On the luminal surface of our blood vessels, there is a thin layer called endothelial surface glycocalyx (ESG) which consists of proteoglycans, glycosaminoglycans (GAGs), and glycoproteins. The GAGs in the ESG are heparan sulfate (HS), hyaluronic acid (HA), chondroitin sulfate (CS), and sialic acid (SA). In order to play important roles in regulating vascular functions, such as being a mechanosensor and transducer for the endothelial cells (ECs) to sense the blood flow, a molecular sieve to maintain normal microvessel permeability and a barrier between the circulating cells and endothelial cells forming the vessel wall, the ESG should have an organized structure at the molecular level. Due to the limitations of conventional optical and electrical microscopy, the ultrastructure of ESG, in the order of 10 to 100 nanometers, has not been revealed until recent development of a super resolution fluorescence optical microscope, Stochastic Optical Reconstruction Microscope (STORM), which is one type of single molecule localization microscopy. This short review describes how the STORM can overcome the diffraction barrier in the conventional fluorescence microscopy to identify the chemical components of the ESG at a high spatial resolution.

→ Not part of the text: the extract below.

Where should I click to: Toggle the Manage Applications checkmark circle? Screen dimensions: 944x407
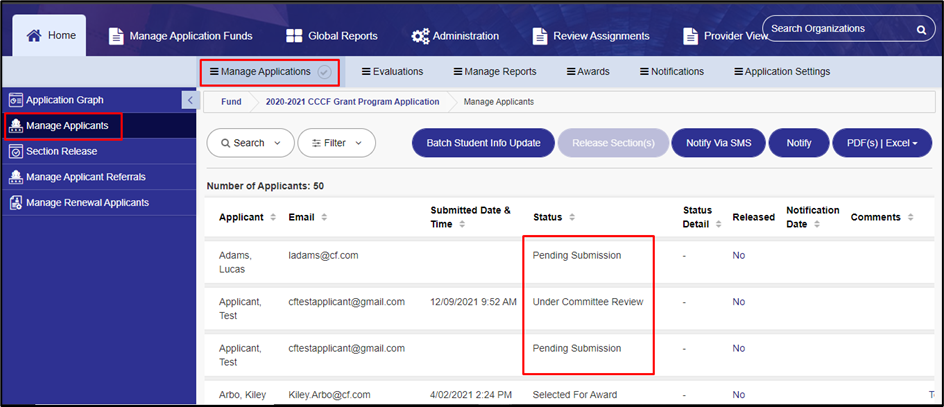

Examples of the organized ultrastructure of the ESG on the in vitro EC monolayer revealed by the Nikon-STORM system are given as well as how its components get lost during the onset of sepsis, a systemic inflammatory syndrome induced by bacterial infection, which demonstrate that this new technique can be applied to discover the structural and molecular mechanisms at nanometer scales in the native cellular environment for the cellular functions under normal and disease conditions.